▶ YOUR OBJECTIVE
Put the material into a numbered list with blank lines dropped, starting with the line containing "You are a computer-use" and going on through the line containing "pos(526,241)". Leave the pictures out of your answer.

══ AVAILABLE RECORDS ══

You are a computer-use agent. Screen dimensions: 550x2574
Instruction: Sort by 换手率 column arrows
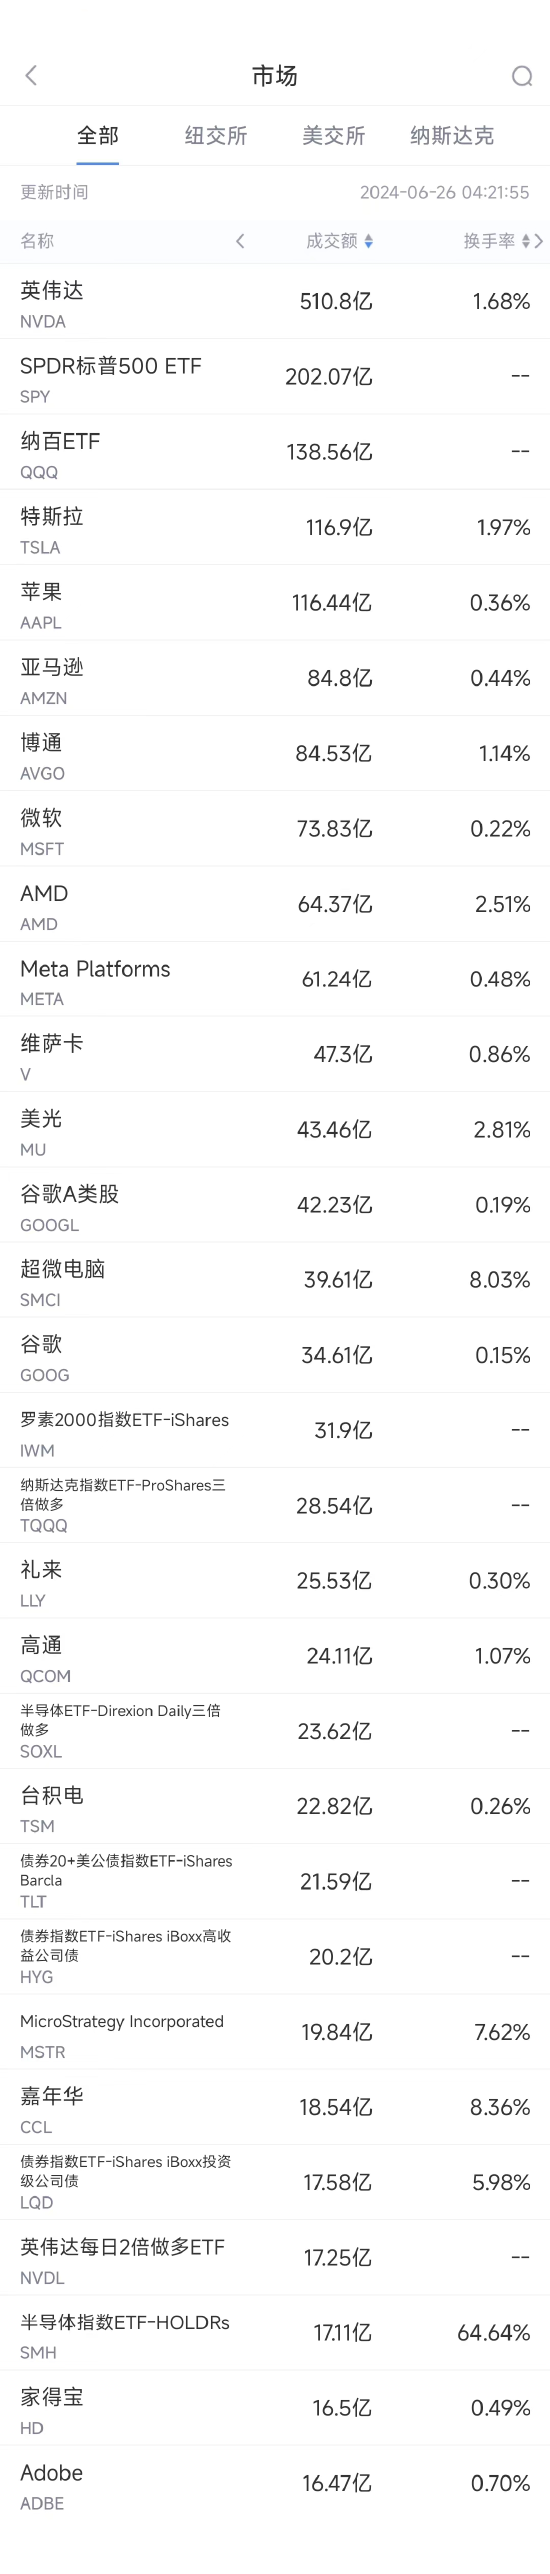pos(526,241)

═══
══ AVAILABLE RECORDS ══

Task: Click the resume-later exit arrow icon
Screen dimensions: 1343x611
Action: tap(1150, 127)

═══

▶ PROBLEM SOLUTION
1. You are a computer-use agent. Screen dimensions: 550x2574
2. Instruction: Sort by 换手率 column arrows
3. pos(526,241)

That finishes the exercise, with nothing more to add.